LGC.: Lo que dice sobre la juventud no puede dejar de recordarnos la famosa frase de Nizan: «Yo tenía 20 años. No permitiré que nadie diga que es la edad más hermosa de la vida».


PQ.: Creo que esta frase es, por desgracia, muy acertada. De hecho, es la edad en la que más se tiene la tentación —y se hace a menudo— de suicidarse. 

A menudo nos suicidamos muy jóvenes. 

He tenido muchas ganas de suicidarme durante mucho tiempo en mi vida, hasta los 30 o 40 años. Ya no tengo ganas. Es bastante misterioso.

Pero al mismo tiempo, hay que decir la verdad: cuando ves a un joven o una joven de veinte años, no hay mejor edad. Y, sin embargo, no es la edad en la que la felicidad es accesible. ¿Por qué siempre se necesita experiencia? 

Quizás me encuentre demasiado psicoanalítico, pero creo que hay que renacer para nacer de verdad. No se puede estar, desde el principio, en lo vivo.

Una o dos depresiones, una o dos estancias en el infierno, y luego se vuelve a subir —y se vuelve a subir quizás con más vida—. Pero no soy un maestro pensador, menos aún que Nizan.

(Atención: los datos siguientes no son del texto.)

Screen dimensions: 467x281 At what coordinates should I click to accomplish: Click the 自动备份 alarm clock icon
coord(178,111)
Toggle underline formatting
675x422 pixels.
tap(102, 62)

LGC.: Tengo la impresión de que usted también se ha embarcado en esta búsqueda del tesoro al escribir el libro. ¿Sigue un plan cuando escribe o se deja llevar por la escritura para prestarse al juego?

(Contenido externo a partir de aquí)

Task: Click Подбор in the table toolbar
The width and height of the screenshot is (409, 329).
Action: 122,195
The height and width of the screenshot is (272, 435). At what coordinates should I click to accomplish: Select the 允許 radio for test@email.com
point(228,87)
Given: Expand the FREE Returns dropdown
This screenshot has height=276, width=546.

PQ.: Hay que decir la verdad. No soy un escritor que se encuentra en posición de dominación frente a lo que hace: es más bien una forma de vida que tengo desde los doce o trece años. Empezó con la lectura, con la búsqueda de buenos pretextos para apartarse, para que nadie me molestara —para huir—. 

En el origen de este movimiento hay huida. Y que se respeten el rincón y el silencio. Ese era el tesoro a esa edad. 

Luego, a fuerza de leer, a veces faltan los libros que uno quiere leer y los escribe. Sustituimos lo que falta un poco. La experiencia fundamental es la lectura. No siempre se ve la pasividad extasiada que es la lectura, donde uno es realmente pasivo, mientras que cuando uno escribe, uno es activo. Para captar mejor esta imagen, prefiero tomar otra experiencia, que es la música. Creo que el secreto de la música es que los verdaderos músicos no pueden ser al mismo tiempo compositores e intérpretes. Hay que ser totalmente afónico, obediente, pasivo para sentirse conmovido por la música.

La lectura en mí mismo es más profunda que el acto voluntario de ponerse a escribir.

Así que es una forma de vida; como no consigo acceder a mí mismo al instante, hacia las 3, 4, 5 de la mañana, leo o escribo. No importa.

Y luego, hacia las 10 de la mañana, mi día ha terminado, soy feliz. Se acabó, no tengo nada más que hacer. Y es una vida muy bonita. Además, ahora me permite vivir. Es absolutamente ideal. 

Me encanta volver a trabajar lo que hago. A medida que transformo todos estos pequeños fragmentos, los asocio y, en este caso, adquieren un sentido. Pero este sentido no viene del origen, sino que surge en la relectura. Al repasar las variaciones, nace el tema. Pero el tema no es inicial.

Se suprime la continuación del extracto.